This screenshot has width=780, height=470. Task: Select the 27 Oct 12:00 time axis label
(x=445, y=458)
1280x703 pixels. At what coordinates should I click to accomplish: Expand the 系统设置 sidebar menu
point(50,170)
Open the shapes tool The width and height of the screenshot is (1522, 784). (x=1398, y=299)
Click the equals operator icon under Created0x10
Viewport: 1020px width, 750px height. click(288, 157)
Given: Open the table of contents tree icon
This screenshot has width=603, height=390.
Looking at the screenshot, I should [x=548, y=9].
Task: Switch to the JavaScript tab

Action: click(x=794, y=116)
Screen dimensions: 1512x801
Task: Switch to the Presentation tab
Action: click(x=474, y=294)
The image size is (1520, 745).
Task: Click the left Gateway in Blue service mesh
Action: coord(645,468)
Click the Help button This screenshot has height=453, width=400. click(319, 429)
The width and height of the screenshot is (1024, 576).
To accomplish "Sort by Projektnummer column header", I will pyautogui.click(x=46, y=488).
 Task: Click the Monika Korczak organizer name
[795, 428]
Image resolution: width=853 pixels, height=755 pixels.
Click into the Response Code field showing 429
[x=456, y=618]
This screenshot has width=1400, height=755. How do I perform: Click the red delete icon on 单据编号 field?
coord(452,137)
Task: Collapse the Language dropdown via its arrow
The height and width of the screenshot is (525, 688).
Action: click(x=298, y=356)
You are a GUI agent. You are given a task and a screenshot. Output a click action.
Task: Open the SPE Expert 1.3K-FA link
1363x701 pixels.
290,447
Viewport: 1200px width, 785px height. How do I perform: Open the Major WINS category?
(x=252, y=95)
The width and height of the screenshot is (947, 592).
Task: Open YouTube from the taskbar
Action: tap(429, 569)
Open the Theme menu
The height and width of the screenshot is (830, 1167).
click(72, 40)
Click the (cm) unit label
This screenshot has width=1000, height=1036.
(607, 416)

**TO DO**
Nothing but the lines from the one containing "1363x701 pixels." through the final line of the data above is to be reproduced, each exactly as written.

**REPLY TO THE EXERCISE**
1363x701 pixels.
290,447
Viewport: 1200px width, 785px height. How do I perform: Open the Major WINS category?
(x=252, y=95)
The width and height of the screenshot is (947, 592).
Task: Open YouTube from the taskbar
Action: tap(429, 569)
Open the Theme menu
The height and width of the screenshot is (830, 1167).
click(72, 40)
Click the (cm) unit label
This screenshot has width=1000, height=1036.
(607, 416)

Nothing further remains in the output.